Chronic Pelvic Pain Syndrome and CPPS Treatment

2018-03-03 03:08

Chronic prostatitis/chronic pelvic pain syndrome (CP/CPPS) is a highly common disease affecting men of all age and has bad effects on quality of life, with symptoms such as pelvic pain, inflammation of the prostate, and sexual dysfunction. In particular, pain intensity, urinary frequency and depressive symptoms can impact patient quality of life most significantly. The etiology of CP/CPPS is still unknown, and there are no established treatments that consistently relieve patients of their symptoms. 
 
Chronic prostatitis treatment has been traditionally based on our concept of ‘prostatitis’ and therefore focus on infection and inflammation of the prostate. It is no wonder that the most common therapies were antibiotics and anti-inflammatories. Because we had become so familiar with medical therapy for that other benign prostatic condition, benign prostatic hyperplasia, it seemed natural to treat ‘prostatitis’ with alpha-blockers, 5-alpha reductase inhibitors, prostate-related phytotherapy and, for desperate patients, prostate surgery (invasive and minimally invasive).
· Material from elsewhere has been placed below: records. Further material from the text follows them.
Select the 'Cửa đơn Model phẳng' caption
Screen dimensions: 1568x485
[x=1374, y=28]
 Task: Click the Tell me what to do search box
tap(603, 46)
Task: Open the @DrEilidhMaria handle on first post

Pain was managed with anti-inflammatories, antianxiolytics, analgesics (narcotics and other), antidepressants and, again for desperate patients, surgery. 
 
-Antibiotics. Eliminate nonculturable bacteria, reduce inflammation.
 
-Anti-inflammatories. Reduce systemic or prostatic inflammation, autoimmunity, CNS transmission of pain signals, and central sensitization.
 
-Alpha-blockers. Prevent and alleviate symptoms induced by sympathetic overactivation (such as detrusor contraction, internal urethral sphincter contraction and epithelial-stromal remodeling of the prostate).
 
-5-Alpha reductase inhibitors. Promote prostate size reduction.
 
-Phytotherapy (including saw palmetto, Diuretic and Anti-inflammatory Pill, bee pollen extract and quercertin). Wide variety of proposed mechanisms, including hormonal, anti-inflammatory, and antimicrobial effects. A review of trials using these products suggests potential for each of them to have a therapeutic role, and a recent multicenter RCT has demonstrated statistically significant symptomatic improvement in patients receiving Diuretic and Anti-inflammatory Pill.
 
-Myofascial trigger point therapy and feedback. Reduce tension of dysregulated pelvic floor muscles. 
 
In addition to all treatments above, healthy lifestyle including avoiding spicy food, doing aerobic exercise and so on benefits some patients.